Work instructions: Copy the rows below verbatim, without any changes.

===== Data for this exercise =====

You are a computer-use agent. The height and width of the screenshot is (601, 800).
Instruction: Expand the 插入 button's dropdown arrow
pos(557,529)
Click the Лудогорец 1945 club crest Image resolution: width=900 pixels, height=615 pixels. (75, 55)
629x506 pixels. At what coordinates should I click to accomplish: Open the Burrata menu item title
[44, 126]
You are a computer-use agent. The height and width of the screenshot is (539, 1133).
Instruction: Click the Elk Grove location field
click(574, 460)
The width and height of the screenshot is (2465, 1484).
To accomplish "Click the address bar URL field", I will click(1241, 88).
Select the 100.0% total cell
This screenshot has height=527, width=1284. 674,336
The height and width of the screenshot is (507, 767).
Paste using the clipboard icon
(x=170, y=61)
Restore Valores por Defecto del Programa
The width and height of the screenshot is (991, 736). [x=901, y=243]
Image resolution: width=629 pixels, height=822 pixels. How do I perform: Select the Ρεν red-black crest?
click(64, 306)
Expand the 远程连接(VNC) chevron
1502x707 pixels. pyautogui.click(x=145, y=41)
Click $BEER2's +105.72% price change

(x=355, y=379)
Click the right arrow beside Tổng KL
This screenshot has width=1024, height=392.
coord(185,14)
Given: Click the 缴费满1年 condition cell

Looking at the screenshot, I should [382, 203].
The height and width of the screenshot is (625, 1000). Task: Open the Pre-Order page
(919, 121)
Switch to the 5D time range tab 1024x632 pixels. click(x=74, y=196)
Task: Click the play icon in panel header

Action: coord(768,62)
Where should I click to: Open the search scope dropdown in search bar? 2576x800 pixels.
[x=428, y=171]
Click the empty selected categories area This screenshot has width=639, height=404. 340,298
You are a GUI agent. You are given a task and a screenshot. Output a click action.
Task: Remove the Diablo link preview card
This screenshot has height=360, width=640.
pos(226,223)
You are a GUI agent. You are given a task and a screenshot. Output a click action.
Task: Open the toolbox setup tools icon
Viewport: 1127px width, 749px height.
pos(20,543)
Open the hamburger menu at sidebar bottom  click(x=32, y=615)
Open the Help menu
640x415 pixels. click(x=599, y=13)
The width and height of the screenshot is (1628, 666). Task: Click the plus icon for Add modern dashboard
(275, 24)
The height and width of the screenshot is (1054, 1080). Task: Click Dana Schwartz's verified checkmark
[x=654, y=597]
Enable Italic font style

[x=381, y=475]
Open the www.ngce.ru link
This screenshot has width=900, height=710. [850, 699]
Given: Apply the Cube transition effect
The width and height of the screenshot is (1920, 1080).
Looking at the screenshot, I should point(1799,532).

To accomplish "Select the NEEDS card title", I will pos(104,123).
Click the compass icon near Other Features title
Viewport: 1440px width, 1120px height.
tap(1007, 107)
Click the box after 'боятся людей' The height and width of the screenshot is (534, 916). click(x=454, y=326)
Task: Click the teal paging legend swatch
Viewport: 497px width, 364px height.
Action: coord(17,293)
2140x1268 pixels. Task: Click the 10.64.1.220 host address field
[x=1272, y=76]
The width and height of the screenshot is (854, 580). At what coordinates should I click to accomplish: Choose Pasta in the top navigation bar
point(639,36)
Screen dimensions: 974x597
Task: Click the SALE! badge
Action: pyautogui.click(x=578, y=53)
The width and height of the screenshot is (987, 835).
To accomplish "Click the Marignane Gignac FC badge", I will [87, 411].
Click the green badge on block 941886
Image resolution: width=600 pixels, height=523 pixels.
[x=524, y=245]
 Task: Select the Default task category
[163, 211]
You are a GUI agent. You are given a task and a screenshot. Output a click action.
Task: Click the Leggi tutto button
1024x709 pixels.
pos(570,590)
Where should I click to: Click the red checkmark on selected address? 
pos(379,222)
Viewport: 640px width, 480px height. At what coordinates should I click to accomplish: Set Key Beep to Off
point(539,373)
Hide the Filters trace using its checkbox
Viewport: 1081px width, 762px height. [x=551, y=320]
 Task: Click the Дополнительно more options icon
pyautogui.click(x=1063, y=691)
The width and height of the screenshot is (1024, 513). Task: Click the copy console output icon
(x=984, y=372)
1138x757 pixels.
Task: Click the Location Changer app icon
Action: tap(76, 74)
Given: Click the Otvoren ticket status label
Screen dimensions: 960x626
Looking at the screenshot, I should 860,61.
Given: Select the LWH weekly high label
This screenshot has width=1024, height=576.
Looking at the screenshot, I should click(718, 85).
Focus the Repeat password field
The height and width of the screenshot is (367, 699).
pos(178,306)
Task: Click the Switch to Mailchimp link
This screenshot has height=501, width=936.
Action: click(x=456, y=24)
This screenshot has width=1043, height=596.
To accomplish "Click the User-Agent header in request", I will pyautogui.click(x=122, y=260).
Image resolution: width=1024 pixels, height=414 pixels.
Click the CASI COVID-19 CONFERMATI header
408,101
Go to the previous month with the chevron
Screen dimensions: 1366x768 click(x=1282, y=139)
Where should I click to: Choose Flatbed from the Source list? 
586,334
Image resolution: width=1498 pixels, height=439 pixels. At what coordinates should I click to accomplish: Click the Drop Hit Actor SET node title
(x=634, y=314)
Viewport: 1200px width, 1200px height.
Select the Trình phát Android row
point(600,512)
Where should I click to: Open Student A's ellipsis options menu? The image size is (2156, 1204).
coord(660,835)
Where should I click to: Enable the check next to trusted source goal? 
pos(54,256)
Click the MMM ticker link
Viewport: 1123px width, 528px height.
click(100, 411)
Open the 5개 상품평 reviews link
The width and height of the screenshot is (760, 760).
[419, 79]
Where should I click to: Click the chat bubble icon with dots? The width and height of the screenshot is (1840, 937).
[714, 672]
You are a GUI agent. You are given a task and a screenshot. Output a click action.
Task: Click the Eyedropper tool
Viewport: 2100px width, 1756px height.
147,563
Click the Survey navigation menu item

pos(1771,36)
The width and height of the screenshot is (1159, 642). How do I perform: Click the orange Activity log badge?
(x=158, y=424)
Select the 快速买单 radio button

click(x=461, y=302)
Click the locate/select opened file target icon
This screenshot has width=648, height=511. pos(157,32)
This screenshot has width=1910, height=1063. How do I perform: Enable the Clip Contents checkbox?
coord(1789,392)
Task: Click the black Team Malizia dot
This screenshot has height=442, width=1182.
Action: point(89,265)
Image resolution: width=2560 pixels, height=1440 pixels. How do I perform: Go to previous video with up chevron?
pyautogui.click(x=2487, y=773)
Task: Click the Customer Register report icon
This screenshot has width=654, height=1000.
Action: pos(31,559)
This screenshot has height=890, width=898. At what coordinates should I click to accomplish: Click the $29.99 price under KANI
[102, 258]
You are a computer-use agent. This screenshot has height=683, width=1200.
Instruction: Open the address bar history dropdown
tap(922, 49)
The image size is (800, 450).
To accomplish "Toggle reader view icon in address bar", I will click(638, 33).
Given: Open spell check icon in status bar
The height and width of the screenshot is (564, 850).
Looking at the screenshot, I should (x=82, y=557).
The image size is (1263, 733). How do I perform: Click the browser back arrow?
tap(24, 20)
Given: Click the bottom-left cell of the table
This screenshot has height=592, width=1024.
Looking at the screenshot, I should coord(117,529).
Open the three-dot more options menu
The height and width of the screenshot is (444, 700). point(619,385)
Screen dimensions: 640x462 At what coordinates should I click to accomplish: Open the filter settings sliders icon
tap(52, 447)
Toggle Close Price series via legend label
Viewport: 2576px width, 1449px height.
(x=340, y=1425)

=====

Output below:
You are a computer-use agent. The height and width of the screenshot is (601, 800).
Instruction: Expand the 插入 button's dropdown arrow
pos(557,529)
Click the Лудогорец 1945 club crest Image resolution: width=900 pixels, height=615 pixels. (75, 55)
629x506 pixels. At what coordinates should I click to accomplish: Open the Burrata menu item title
[44, 126]
You are a computer-use agent. The height and width of the screenshot is (539, 1133).
Instruction: Click the Elk Grove location field
click(574, 460)
The width and height of the screenshot is (2465, 1484).
To accomplish "Click the address bar URL field", I will click(1241, 88).
Select the 100.0% total cell
This screenshot has height=527, width=1284. 674,336
The height and width of the screenshot is (507, 767).
Paste using the clipboard icon
(x=170, y=61)
Restore Valores por Defecto del Programa
The width and height of the screenshot is (991, 736). [x=901, y=243]
Image resolution: width=629 pixels, height=822 pixels. How do I perform: Select the Ρεν red-black crest?
click(64, 306)
Expand the 远程连接(VNC) chevron
1502x707 pixels. pyautogui.click(x=145, y=41)
Click $BEER2's +105.72% price change

(x=355, y=379)
Click the right arrow beside Tổng KL
This screenshot has width=1024, height=392.
coord(185,14)
Given: Click the 缴费满1年 condition cell

Looking at the screenshot, I should [382, 203].
The height and width of the screenshot is (625, 1000). Task: Open the Pre-Order page
(919, 121)
Switch to the 5D time range tab 1024x632 pixels. click(x=74, y=196)
Task: Click the play icon in panel header

Action: coord(768,62)
Where should I click to: Open the search scope dropdown in search bar? 2576x800 pixels.
[x=428, y=171]
Click the empty selected categories area This screenshot has width=639, height=404. 340,298
You are a GUI agent. You are given a task and a screenshot. Output a click action.
Task: Remove the Diablo link preview card
This screenshot has height=360, width=640.
pos(226,223)
You are a GUI agent. You are given a task and a screenshot. Output a click action.
Task: Open the toolbox setup tools icon
Viewport: 1127px width, 749px height.
pos(20,543)
Open the hamburger menu at sidebar bottom  click(x=32, y=615)
Open the Help menu
640x415 pixels. click(x=599, y=13)
The width and height of the screenshot is (1628, 666). Task: Click the plus icon for Add modern dashboard
(275, 24)
The height and width of the screenshot is (1054, 1080). Task: Click Dana Schwartz's verified checkmark
[x=654, y=597]
Enable Italic font style

[x=381, y=475]
Open the www.ngce.ru link
This screenshot has width=900, height=710. [850, 699]
Given: Apply the Cube transition effect
The width and height of the screenshot is (1920, 1080).
Looking at the screenshot, I should point(1799,532).

To accomplish "Select the NEEDS card title", I will pos(104,123).
Click the compass icon near Other Features title
Viewport: 1440px width, 1120px height.
tap(1007, 107)
Click the box after 'боятся людей' The height and width of the screenshot is (534, 916). click(x=454, y=326)
Task: Click the teal paging legend swatch
Viewport: 497px width, 364px height.
Action: coord(17,293)
2140x1268 pixels. Task: Click the 10.64.1.220 host address field
[x=1272, y=76]
The width and height of the screenshot is (854, 580). At what coordinates should I click to accomplish: Choose Pasta in the top navigation bar
point(639,36)
Screen dimensions: 974x597
Task: Click the SALE! badge
Action: pyautogui.click(x=578, y=53)
The width and height of the screenshot is (987, 835).
To accomplish "Click the Marignane Gignac FC badge", I will [87, 411].
Click the green badge on block 941886
Image resolution: width=600 pixels, height=523 pixels.
[x=524, y=245]
 Task: Select the Default task category
[163, 211]
You are a GUI agent. You are given a task and a screenshot. Output a click action.
Task: Click the Leggi tutto button
1024x709 pixels.
pos(570,590)
Where should I click to: Click the red checkmark on selected address? 
pos(379,222)
Viewport: 640px width, 480px height. At what coordinates should I click to accomplish: Set Key Beep to Off
point(539,373)
Hide the Filters trace using its checkbox
Viewport: 1081px width, 762px height. [x=551, y=320]
 Task: Click the Дополнительно more options icon
pyautogui.click(x=1063, y=691)
The width and height of the screenshot is (1024, 513). Task: Click the copy console output icon
(x=984, y=372)
1138x757 pixels.
Task: Click the Location Changer app icon
Action: tap(76, 74)
Given: Click the Otvoren ticket status label
Screen dimensions: 960x626
Looking at the screenshot, I should 860,61.
Given: Select the LWH weekly high label
This screenshot has width=1024, height=576.
Looking at the screenshot, I should click(718, 85).
Focus the Repeat password field
The height and width of the screenshot is (367, 699).
pos(178,306)
Task: Click the Switch to Mailchimp link
This screenshot has height=501, width=936.
Action: click(x=456, y=24)
This screenshot has width=1043, height=596.
To accomplish "Click the User-Agent header in request", I will pyautogui.click(x=122, y=260).
Image resolution: width=1024 pixels, height=414 pixels.
Click the CASI COVID-19 CONFERMATI header
408,101
Go to the previous month with the chevron
Screen dimensions: 1366x768 click(x=1282, y=139)
Where should I click to: Choose Flatbed from the Source list? 
586,334
Image resolution: width=1498 pixels, height=439 pixels. At what coordinates should I click to accomplish: Click the Drop Hit Actor SET node title
(x=634, y=314)
Viewport: 1200px width, 1200px height.
Select the Trình phát Android row
point(600,512)
Where should I click to: Open Student A's ellipsis options menu? The image size is (2156, 1204).
coord(660,835)
Where should I click to: Enable the check next to trusted source goal? 
pos(54,256)
Click the MMM ticker link
Viewport: 1123px width, 528px height.
click(100, 411)
Open the 5개 상품평 reviews link
The width and height of the screenshot is (760, 760).
[419, 79]
Where should I click to: Click the chat bubble icon with dots? The width and height of the screenshot is (1840, 937).
[714, 672]
You are a GUI agent. You are given a task and a screenshot. Output a click action.
Task: Click the Eyedropper tool
Viewport: 2100px width, 1756px height.
147,563
Click the Survey navigation menu item

pos(1771,36)
The width and height of the screenshot is (1159, 642). How do I perform: Click the orange Activity log badge?
(x=158, y=424)
Select the 快速买单 radio button

click(x=461, y=302)
Click the locate/select opened file target icon
This screenshot has width=648, height=511. pos(157,32)
This screenshot has width=1910, height=1063. How do I perform: Enable the Clip Contents checkbox?
coord(1789,392)
Task: Click the black Team Malizia dot
This screenshot has height=442, width=1182.
Action: point(89,265)
Image resolution: width=2560 pixels, height=1440 pixels. How do I perform: Go to previous video with up chevron?
pyautogui.click(x=2487, y=773)
Task: Click the Customer Register report icon
This screenshot has width=654, height=1000.
Action: pos(31,559)
This screenshot has height=890, width=898. At what coordinates should I click to accomplish: Click the $29.99 price under KANI
[102, 258]
You are a computer-use agent. This screenshot has height=683, width=1200.
Instruction: Open the address bar history dropdown
tap(922, 49)
The image size is (800, 450).
To accomplish "Toggle reader view icon in address bar", I will click(638, 33).
Given: Open spell check icon in status bar
The height and width of the screenshot is (564, 850).
Looking at the screenshot, I should (x=82, y=557).
The image size is (1263, 733). How do I perform: Click the browser back arrow?
tap(24, 20)
Given: Click the bottom-left cell of the table
This screenshot has height=592, width=1024.
Looking at the screenshot, I should coord(117,529).
Open the three-dot more options menu
The height and width of the screenshot is (444, 700). point(619,385)
Screen dimensions: 640x462 At what coordinates should I click to accomplish: Open the filter settings sliders icon
tap(52, 447)
Toggle Close Price series via legend label
Viewport: 2576px width, 1449px height.
(x=340, y=1425)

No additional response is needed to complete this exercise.